Following the traditional interpretation that is SWU-1, this is the result of the negativity of excentric positionality, for an excentric creature is free to make use of its position for anything it encounters. If we take Plessner’s examples seriously, anything we encounter that unfolds its presence here and now and directs itself at others from this position can be experienced as a member of the personal sphere of being (Plessner 1928/forthcoming: 300f.). According to the first interpretation of SWU-1, a particular I serves as the starting point of personalization. This is one way to understand the statement that the shared world is real “even if only one person exists” (Plessner 1928/forthcoming: 304), for this one person could, as an experiment, try taking everything it encounters as persons (Plessner 1928/forthcoming: 300). Nevertheless, there is a second understanding of SWU-1. “One person” must not be understood as a quantifier, but in the sense of “any one person” (Schürmann 2014, chap. 7.2). That is, if any one person exists, she would exist within a shared world. The shared world as such and the individual person would presuppose each other. With respect to the dialectics of the I and the We-form, Plessner draws on insights of German Idealism, he explicitly mentions Fichtes understanding of the personal sphere (Plessner 1928/forthcoming: 301). In later works (Plessner 1946/1983, 1965/1983, 1967/1983) Plessner repeatedly refers to the significance of the I respectively to the we-form of the I, in order to comprehend the special position of man in relation to animal.

Both versions of SWU-1 are somehow reluctant with respect to the openness of the shared world. Plessner argues that only the “rational culture” of European and North American modernity led to a delimitation of the shared world in a way that living human beings alone can be recognized as its legitimate members. His choice of metaphors shows that he has a preference for the modern delimitation of the shared world (Beaufort 2000: 218f.). He speaks of a process of “disenchantment” (Plessner 1928/forthcoming: 301). This suggests that the reflexivity of excentric positionality gave rise to a state of enchantment that required a stay in the iron cage of “rational culture” (Plessner 1928/forthcoming: 301).

Ethnographic Research: A Challenge for SWU-1

Confronting SWU-1 with the results of ethnographic research challenges it in two respects.

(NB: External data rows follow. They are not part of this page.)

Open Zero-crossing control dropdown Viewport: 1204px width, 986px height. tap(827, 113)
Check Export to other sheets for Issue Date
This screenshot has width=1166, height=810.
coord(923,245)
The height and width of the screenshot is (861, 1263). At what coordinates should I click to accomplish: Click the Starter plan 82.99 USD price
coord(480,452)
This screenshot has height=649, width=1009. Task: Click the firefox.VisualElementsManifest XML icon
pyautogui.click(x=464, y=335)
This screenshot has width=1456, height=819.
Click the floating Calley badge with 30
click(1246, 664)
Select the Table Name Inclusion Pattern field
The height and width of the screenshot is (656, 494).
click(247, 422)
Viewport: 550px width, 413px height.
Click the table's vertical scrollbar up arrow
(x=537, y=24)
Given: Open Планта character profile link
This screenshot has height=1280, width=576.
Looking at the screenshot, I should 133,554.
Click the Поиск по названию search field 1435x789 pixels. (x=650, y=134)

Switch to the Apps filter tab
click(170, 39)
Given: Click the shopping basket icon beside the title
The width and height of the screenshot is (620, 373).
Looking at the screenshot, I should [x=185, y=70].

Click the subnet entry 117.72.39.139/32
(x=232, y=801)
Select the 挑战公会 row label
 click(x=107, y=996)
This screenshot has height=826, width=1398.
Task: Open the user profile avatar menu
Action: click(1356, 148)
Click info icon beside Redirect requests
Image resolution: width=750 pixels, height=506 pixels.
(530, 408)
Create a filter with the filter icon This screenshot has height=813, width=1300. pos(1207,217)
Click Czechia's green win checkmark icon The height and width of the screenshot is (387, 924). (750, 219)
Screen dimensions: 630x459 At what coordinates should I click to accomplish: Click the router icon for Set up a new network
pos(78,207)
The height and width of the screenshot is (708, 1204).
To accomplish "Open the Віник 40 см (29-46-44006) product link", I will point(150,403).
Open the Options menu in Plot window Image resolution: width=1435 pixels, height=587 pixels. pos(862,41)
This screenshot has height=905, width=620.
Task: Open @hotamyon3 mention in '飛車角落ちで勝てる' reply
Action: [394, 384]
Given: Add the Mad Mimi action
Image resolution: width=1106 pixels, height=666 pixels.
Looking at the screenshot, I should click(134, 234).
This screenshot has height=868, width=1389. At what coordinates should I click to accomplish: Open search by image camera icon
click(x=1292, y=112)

First, there are non-modern orders of the world that have not yet been disenchanted in this manner. There are institutionalized orders within which non-human beings are recognized as persons who count morally: plants, animals, or ancestors and spirits (Luckmann 1970). According to SWU-1, we must characterize these orders as childish or undeveloped; they are not quite capable of understanding their own excentric positionality. In a later book Plessner himself described such a view as ethnocentric. According to Macht und menschliche Natur, published in 1931 (English translation as Political Anthropology published in 2018), we have to recognize that there are diverse understandings of nature and culture. The European understanding according to which there is only one nature and a diversity of human-made cultures is only one among others (Plessner 1931/1981: 160ff.). Plessner thus appears as a precursor of Thomas Luckmann, Philippe Descola, or Eduardo Eviveros de Castro (de Castro 1998; Descola 1993, 2005; Luckmann 1970), who have described other orders of nature and culture. While these are not compatible with a modern Western understanding in the strict sense, they would be compatible with SWU-1 insofar as non-humans are included into the sphere of persons capable of taking the standpoints of others. If the pejorative metaphors were replaced with neutral descriptions, the ethnographic research of Descola or Castro could well serve as a corroboration of SWU-1. This is in line with the interpretation of SWU-1 offered by Krüger (2001: 116f.), Schürmann (2014, chap. 7.2), and Wunsch (2016, footnote 61), who argue that the contingency of the shared world (Lindemann 2010) has a constitutive function for Plessner’s understanding of being a person.

However, there is a second and more severe challenge to SWU-1, which questions the focus on the I as such. According to the ethnographic work of Maurice Leenhardt (1947/1983), it would be a distortion to conceive of Melanesians as individuals having relationships with other individuals. The individual is rather absorbed by the plurality of its relationships.

According to Leenhardt, the circle formed by the small “a” in Fig. 1 describes an empty space where an I could be, but, within the framework of the Melanesian conception of the person, is not. Instead of an individual, there is a cluster of relationships. “The lines correspond to him and his father, him and his uncle, him and his wife, him and his crosscousin, him and his clan, and so forth” (Leenhardt 1947/1979:153). Strictly speaking, the center does not contain an individual actor but a representative of a group. “To understand what I am writing here, it is necessary to visualize the Melanesian social landscape. A young man is never encountered alone but always in a united group of ‘brothers maintaining the same relationships as a unit with other groups” (Leenhardt 1947/1979: 153). Thus every small a is the replication of a group member in relation to the replications of the elements of another group, for b, c, d, e, f, and g are not individuals either, but relationships in a network without nodes.

Fig. 1
figure 1

The Melanesian dividual according to Leenhardt (1947/1979:154)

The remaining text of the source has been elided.